Après cette sorte de bravade contre lui-même et contre les oreilles des sbires napolitains, qui pouvaient bien se trouver à portée, le Piccinino se mit à parler avec Michel, sur un ton d’aisance et de désintéressement remarquable. Il l’entretint des beaux-arts, de la littérature, de la politique extérieure et des nouvelles du jour avec autant de liberté d’esprit, de politesse et d’élégance, que s’ils eussent été dans un salon ou sur une promenade, et comme s’ils n’eussent eu l’un et l’autre aucune affaire grave à éclaircir, aucune préoccupation émouvante à se communiquer.

Michel reconnut bientôt que le capucin ne lui avait pas exagéré les connaissances variées et les facultés heureuses de son élève. En fait de langues mortes et d’études classiques, Michel était incapable de lui tenir tête, car il n’avait eu, avant d’embrasser la carrière de l’art, ni le moyen ni le loisir d’aller au collége.
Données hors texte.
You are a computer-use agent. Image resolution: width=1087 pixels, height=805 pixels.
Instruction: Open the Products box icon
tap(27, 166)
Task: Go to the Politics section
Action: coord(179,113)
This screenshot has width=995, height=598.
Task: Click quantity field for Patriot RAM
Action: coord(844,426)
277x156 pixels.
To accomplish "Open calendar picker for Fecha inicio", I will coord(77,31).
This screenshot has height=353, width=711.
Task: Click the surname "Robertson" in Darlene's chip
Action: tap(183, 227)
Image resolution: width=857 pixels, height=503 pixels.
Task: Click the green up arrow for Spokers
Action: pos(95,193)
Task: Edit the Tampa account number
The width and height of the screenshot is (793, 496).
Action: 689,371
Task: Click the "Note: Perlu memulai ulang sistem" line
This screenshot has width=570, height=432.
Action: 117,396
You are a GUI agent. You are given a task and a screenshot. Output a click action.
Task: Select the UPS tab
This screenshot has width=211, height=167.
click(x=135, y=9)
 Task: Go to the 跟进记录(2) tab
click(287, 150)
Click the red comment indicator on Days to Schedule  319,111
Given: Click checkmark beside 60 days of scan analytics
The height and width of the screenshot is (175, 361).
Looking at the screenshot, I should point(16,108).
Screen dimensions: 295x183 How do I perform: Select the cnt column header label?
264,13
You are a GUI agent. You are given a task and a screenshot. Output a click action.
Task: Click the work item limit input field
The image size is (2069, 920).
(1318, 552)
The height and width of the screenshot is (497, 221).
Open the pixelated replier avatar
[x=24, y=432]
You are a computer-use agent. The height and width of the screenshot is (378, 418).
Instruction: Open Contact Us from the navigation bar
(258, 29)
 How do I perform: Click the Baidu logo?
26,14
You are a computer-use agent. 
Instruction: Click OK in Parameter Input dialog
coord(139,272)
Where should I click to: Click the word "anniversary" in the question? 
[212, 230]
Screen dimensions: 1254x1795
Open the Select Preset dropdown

Le Piccinino, voyant qu’il ne connaissait que les traductions dont il lui citait les textes avec une netteté de mémoire à toute épreuve, se rejeta sur l’histoire, sur la littérature moderne, sur la poésie italienne, sur les romans et sur le théâtre. Quoique Michel eût énormément lu pour son âge, et qu’il eût, comme il le disait lui-même, nettoyé et aiguisé son esprit, à la hâte, en s’assimilant tout ce qui lui était tombé sous la main, il reconnut encore que le paysan de Nicolosi, dans les intervalles de ses expéditions périlleuses, et dans la solitude de son jardin ombragé, avait mis encore mieux que lui le temps à profit. C’était merveille de voir qu’un homme qui ne savait pas marcher avec des bottes et respirer avec une cravate, qui n’était pas descendu à Catane dix fois en sa vie, un homme enfin qui, retiré dans sa montagne, n’avait jamais vu le monde ni fréquenté les beaux esprits, eût acquis, par la lecture, le raisonnement, ou la divination d’un esprit subtil, la connaissance du monde moderne dans ses moindres détails, comme il avait acquis dans le cloître la science du monde ancien. Aucun sujet ne lui était étranger : il avait appris tout seul plusieurs langues vivantes, et il affectait de s’exprimer avec Michel en pur toscan, pour lui montrer que personne à Rome ne le prononçait et ne le parlait avec plus de correction et de mélodie.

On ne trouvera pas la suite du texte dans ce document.